**What to do**
Scan the material that follows for lines with "option". Answer with how many there are, nothing else.

**Data under study**
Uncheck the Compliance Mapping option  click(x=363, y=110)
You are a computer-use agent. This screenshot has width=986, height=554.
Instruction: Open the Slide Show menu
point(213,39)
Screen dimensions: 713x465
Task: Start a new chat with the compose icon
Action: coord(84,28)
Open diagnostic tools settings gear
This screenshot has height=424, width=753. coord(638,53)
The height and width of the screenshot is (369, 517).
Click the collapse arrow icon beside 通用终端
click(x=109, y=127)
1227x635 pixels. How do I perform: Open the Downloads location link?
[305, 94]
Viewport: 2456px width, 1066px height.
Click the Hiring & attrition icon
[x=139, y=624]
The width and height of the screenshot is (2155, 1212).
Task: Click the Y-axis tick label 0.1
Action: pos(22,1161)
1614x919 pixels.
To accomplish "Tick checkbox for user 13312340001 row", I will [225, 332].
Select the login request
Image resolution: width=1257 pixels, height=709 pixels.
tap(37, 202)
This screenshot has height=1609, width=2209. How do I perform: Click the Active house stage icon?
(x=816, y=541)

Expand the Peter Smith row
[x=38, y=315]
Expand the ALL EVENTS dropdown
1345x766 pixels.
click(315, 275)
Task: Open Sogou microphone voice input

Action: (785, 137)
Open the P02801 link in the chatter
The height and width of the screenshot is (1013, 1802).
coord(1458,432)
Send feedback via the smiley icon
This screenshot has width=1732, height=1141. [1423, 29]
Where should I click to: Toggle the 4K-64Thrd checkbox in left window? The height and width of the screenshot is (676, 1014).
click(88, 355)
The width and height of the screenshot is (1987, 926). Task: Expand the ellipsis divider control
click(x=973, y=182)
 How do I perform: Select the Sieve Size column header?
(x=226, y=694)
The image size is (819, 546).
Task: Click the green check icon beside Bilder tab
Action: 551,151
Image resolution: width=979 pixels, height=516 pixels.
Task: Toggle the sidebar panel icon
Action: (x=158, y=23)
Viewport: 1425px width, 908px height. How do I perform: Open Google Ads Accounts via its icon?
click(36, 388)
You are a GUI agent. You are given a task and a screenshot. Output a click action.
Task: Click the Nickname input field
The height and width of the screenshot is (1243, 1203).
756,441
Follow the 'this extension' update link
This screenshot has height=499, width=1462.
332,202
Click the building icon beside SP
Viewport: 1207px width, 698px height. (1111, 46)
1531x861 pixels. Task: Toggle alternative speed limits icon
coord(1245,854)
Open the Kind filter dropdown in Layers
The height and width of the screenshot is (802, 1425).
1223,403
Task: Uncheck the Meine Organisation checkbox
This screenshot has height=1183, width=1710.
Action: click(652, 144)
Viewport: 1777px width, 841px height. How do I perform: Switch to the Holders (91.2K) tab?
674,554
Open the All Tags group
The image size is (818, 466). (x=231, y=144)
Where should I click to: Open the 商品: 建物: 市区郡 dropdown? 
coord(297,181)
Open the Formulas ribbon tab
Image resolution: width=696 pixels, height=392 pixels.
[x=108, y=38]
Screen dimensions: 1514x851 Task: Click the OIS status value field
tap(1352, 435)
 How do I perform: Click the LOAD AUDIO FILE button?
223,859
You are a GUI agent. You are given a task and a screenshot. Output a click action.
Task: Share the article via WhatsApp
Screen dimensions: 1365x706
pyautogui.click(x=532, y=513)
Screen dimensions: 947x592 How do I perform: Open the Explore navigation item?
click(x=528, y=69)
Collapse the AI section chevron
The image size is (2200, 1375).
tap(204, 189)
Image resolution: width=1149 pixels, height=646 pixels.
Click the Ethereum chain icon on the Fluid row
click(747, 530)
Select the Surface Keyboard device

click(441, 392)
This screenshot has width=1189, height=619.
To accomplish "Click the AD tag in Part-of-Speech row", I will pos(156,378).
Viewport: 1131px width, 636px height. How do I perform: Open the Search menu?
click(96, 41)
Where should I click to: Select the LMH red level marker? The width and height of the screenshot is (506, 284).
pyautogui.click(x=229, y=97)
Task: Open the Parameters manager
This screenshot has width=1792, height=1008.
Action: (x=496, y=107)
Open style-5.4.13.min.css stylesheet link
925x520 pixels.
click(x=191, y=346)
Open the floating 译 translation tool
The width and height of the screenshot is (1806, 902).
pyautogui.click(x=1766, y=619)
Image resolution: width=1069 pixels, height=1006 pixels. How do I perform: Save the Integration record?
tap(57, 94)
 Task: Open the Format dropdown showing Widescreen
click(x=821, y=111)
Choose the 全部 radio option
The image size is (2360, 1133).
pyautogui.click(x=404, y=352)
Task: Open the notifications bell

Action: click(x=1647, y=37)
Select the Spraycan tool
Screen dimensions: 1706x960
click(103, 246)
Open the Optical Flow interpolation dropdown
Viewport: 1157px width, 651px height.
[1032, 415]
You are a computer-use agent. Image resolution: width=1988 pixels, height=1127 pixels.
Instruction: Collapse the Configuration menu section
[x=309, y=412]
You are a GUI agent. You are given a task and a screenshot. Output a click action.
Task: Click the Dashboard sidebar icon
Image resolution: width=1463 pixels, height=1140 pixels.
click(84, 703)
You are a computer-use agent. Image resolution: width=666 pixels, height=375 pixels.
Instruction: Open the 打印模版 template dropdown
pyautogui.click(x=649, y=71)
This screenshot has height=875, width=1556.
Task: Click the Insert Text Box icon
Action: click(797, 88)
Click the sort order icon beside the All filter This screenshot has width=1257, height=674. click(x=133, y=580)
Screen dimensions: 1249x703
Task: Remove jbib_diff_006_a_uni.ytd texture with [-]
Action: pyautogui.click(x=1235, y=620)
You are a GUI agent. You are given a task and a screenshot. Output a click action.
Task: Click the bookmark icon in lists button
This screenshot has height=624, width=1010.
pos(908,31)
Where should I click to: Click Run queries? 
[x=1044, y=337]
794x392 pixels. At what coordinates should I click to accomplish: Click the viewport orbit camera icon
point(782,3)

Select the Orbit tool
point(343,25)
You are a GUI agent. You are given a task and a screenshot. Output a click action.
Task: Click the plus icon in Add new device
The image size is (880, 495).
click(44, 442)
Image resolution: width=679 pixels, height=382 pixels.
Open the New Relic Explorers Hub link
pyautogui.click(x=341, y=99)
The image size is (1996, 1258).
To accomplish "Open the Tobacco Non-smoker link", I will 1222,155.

**Written solution**
2